The World Health Organisation (WHO) said Africa stood the chance of being certified polio-free by the end of 2019 or early 2020 if member states could strengthen medical surveillance and ensure that no polio case was recorded.
The WHO Regional Director for Africa, Dr Matshidiso Moeti, said this in her message on Wednesday in Abuja, to mark the World Polio Day.
Moeti, however, warned countries in the region against being complacent until polio is eradicated.
She called on all countries to continue to strengthen surveillance efforts in secured and unsecured areas given that the region still remained predisposed to outbreaks.
According to her, although the region has made tremendous progress towards polio eradication, some states have continued to circulate vaccine-derived poliovirus.
The regional director attributed the trend to weak routine immunisation.
She said that since the launch of the Global Polio Eradication Initiative (GPEI) nearly 30 years ago, new cases of polio had dropped from 350,000 cases yearly in more than 125 countries and by more than 99.9 per cent, to 22 wild polio cases in two affected countries in 2017.

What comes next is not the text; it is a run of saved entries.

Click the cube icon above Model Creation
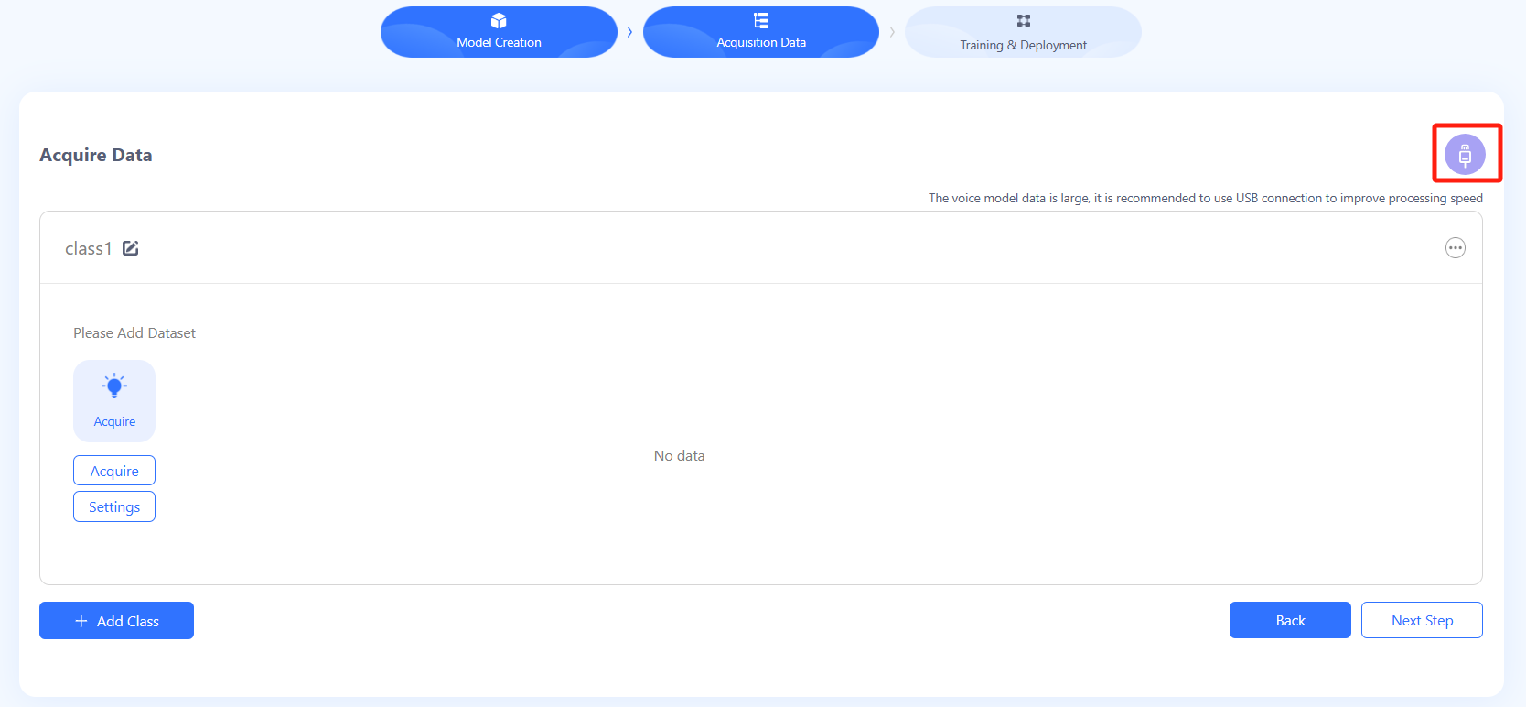The height and width of the screenshot is (707, 1526). 499,21
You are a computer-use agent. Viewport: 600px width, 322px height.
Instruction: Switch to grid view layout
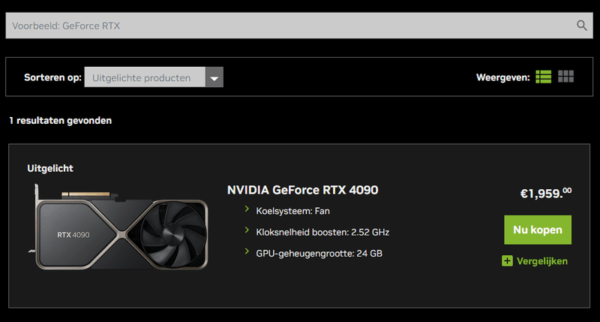point(566,77)
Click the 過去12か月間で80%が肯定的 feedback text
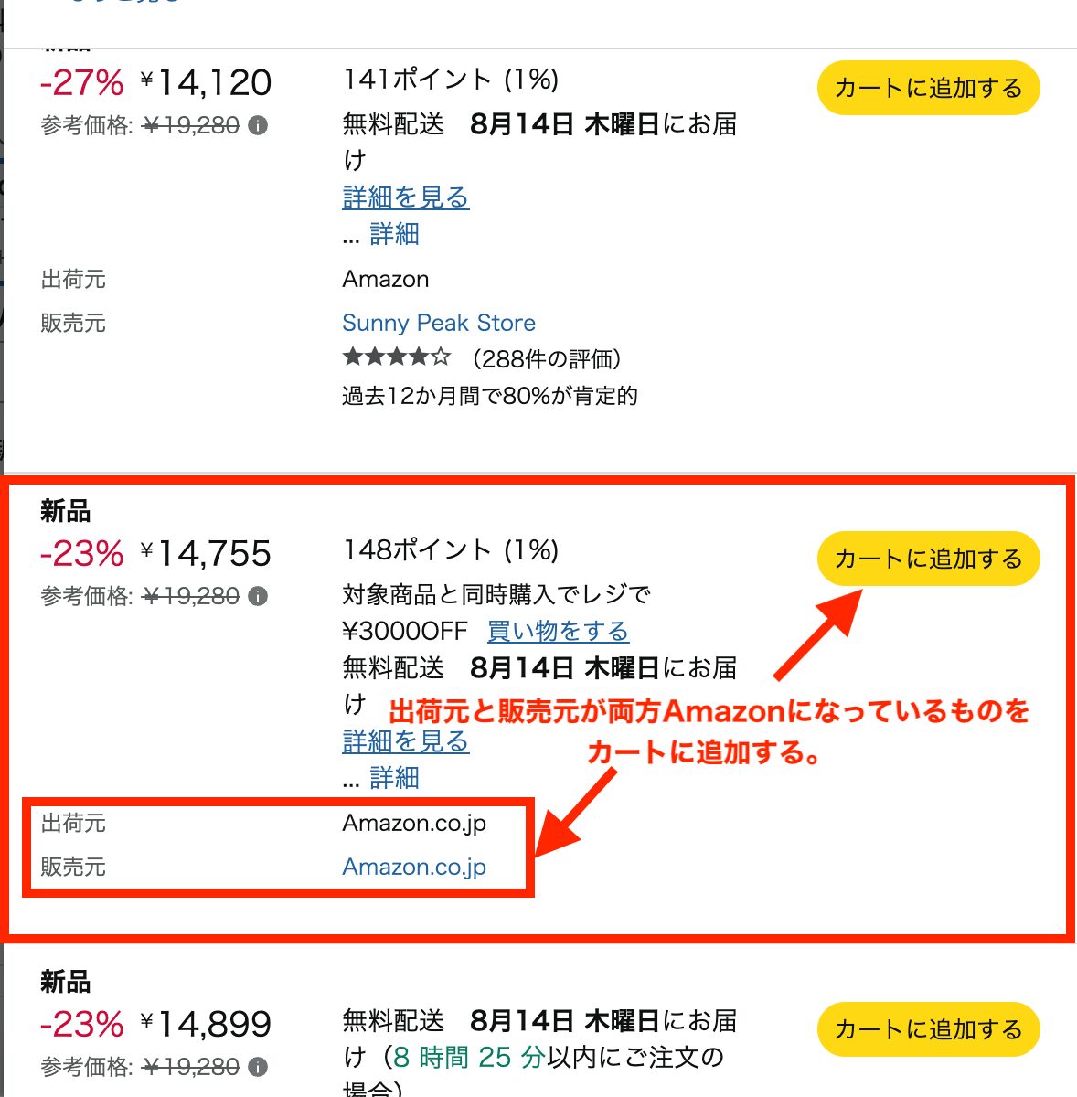This screenshot has height=1097, width=1077. click(x=489, y=396)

“As a region, our surveillance efforts need to be strengthened. It will be a disaster if we fail to be certified because of poor surveillance performance.
“A number of countries have sub-optimal surveillance in both secured and in secured areas.
“I therefore urge all countries whether they have had a case of polio or not to recommit to strengthening surveillance urgently.
“As late as 2012, the region accounted for more than half of the global polio burden, but polio cases have dropped steadily from 128 cases in 2012 to four cases in 2016 and 0 cases in 2017 and 2018.
“The region has now reached an important milestone towards eradication; it has been more than two years since the last case of wild poliovirus.
“I applaud the excellent efforts of governments, polio eradication partners, communities, parents and health workers in achieving this.
“This is no time however to be complacent. Until polio is eradicated, all countries remain at risk of outbreaks.
“As a region, Africa can only be certified to have eradicated polio if three years have passed without any confirmed wild poliovirus.
“Also if polio surveillance has been maintained at the level required for certification, If no new case is confirmed and surveillance is quickly strengthened, the region can be certified to have eradicated polio by end of 2019 or early 2020.”
Moeti also called on all member states to take proactive steps towards the containment of the poliovirus and potential poliovirus infectious materials in a timely manner to prevent the spread of the disease.
She said that this could lead to catastrophic outbreaks and reverse the gains towards eradication.
The regional director said that eradication of polio needed political commitment and adequate resources.
She assured member states of WHO’s support.
Moeti expressed optimism that the region would soon eradicate polio, but called on member countries to work together to ensure that the objective was achieved.
The World Polio Day is celebrated every year on Oct. 24 to galvanise support to end polio, an incurable but completely vaccine preventable disease that still threatens children in a few places around the world.